**WORK REQUIRED**
Look through the entries below and extract exactly the lines from the one containing "Where should I" through the one containing "Given: Open the お知らせ info icon", ends included.

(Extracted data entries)
=-=-=
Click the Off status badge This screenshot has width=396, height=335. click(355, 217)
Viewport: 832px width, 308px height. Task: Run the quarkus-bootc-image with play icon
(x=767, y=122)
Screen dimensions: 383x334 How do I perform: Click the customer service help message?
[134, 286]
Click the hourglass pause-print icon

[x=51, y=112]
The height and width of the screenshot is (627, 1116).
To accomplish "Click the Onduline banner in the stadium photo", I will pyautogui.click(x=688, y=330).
=-=-=
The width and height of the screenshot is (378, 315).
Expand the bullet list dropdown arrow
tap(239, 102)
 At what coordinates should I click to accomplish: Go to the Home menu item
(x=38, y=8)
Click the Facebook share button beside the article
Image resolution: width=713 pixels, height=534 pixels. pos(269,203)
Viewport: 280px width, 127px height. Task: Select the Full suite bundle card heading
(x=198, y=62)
=-=-=
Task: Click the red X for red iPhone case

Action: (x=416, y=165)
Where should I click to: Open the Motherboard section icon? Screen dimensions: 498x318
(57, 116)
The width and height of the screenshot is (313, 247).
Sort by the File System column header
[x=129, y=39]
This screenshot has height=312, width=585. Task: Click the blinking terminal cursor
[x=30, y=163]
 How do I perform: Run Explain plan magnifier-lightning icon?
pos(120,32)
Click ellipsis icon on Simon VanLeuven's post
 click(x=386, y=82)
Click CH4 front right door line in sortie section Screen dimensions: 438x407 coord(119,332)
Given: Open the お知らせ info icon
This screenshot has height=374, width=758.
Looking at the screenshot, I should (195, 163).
=-=-=
**ANSWER TO THE EXERCISE**
Where should I click to: Open the Motherboard section icon? Screen dimensions: 498x318
(57, 116)
The width and height of the screenshot is (313, 247).
Sort by the File System column header
[x=129, y=39]
This screenshot has height=312, width=585. Task: Click the blinking terminal cursor
[x=30, y=163]
 How do I perform: Run Explain plan magnifier-lightning icon?
pos(120,32)
Click ellipsis icon on Simon VanLeuven's post
 click(x=386, y=82)
Click CH4 front right door line in sortie section Screen dimensions: 438x407 coord(119,332)
Given: Open the お知らせ info icon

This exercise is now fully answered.